Protocol Online logo
Top : New Forum Archives (2009-): : ELISA and Immunoassay

Background variation - (Mar/31/2011 )

I ran a bunch of blank samples in a plate and noticed that towards the end of the plate samples are having a higher background then samples at the beginning of the plate. For example the blanks in wells A1 and A2 average ~0.058 optical density while H9 amd H10 ~0.083. What could be responsible for this? Thanks.

Best,

Grad

-Gradstudent78-

What is your %CV of replicates? Could be assay variability, carry over, manual v. automated washing, insufficient washing etc.

-PAO_ahac-

PAO_ahac on Thu Mar 31 12:27:28 2011 said:


What is your %CV of replicates?
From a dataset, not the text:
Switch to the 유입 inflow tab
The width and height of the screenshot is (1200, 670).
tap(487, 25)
Could be assay variability, carry over, manual v. automated washing, insufficient washing etc.


%CV for replicates are all < 10%. I use an automated 4x washing.

-Gradstudent78-

does your reader read the whole plate at once or does it read a row at a time?
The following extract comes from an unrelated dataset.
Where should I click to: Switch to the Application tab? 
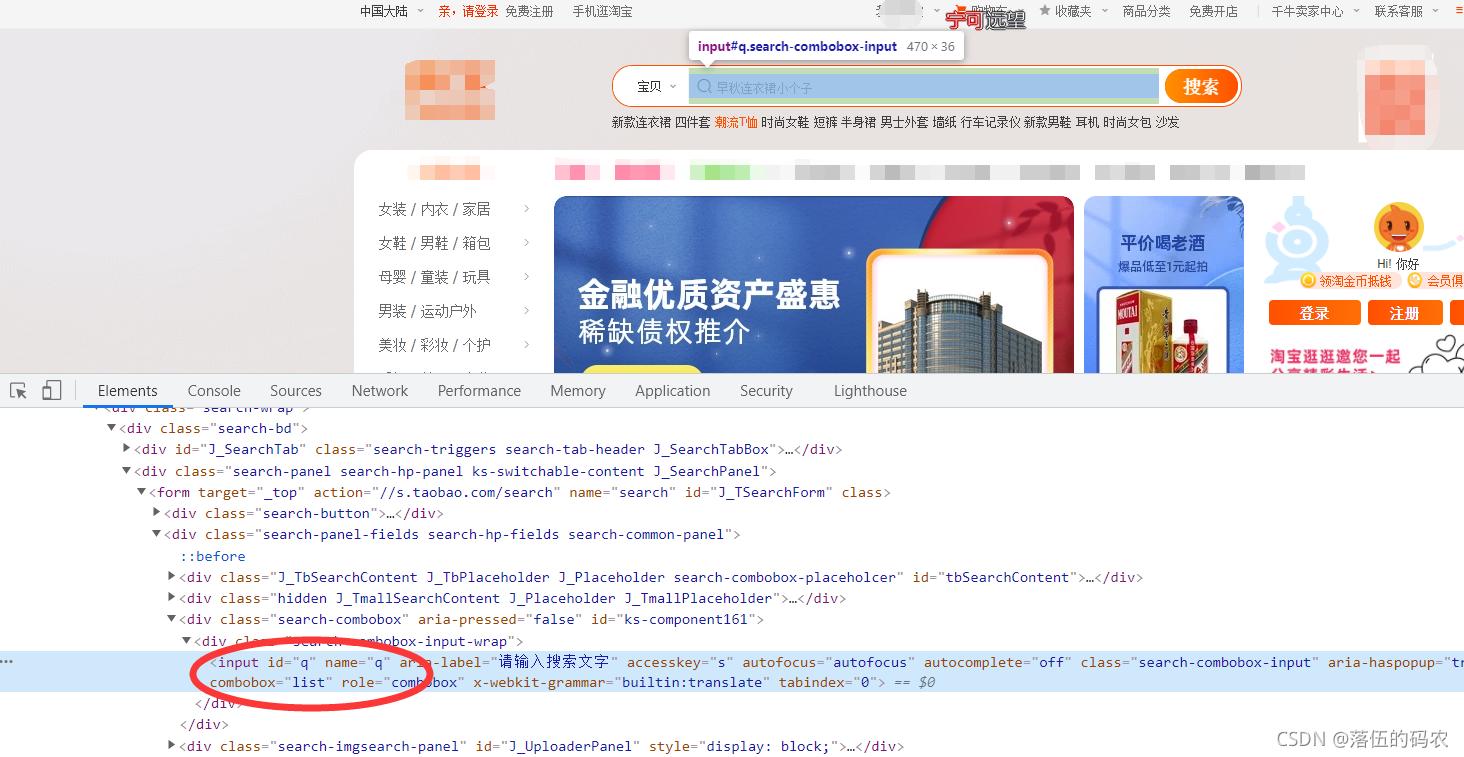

do you kill the color reaction or just read it?

if the reader does a row at a time and you don't kill the reactions (all at the same time) then the reaction continues during reading.

-mdfenko-

mdfenko on Thu Mar 31 16:27:38 2011 said:


does your reader read the whole plate at once or does it read a row at a time?

do you kill the color reaction or just read it?

if the reader does a row at a time and you don't kill the reactions (all at the same time) then the reaction continues during reading.


Not sure about the reader (it's fairly old, probably going to buy a new one soon), but we do use a stop solution to kill the reaction.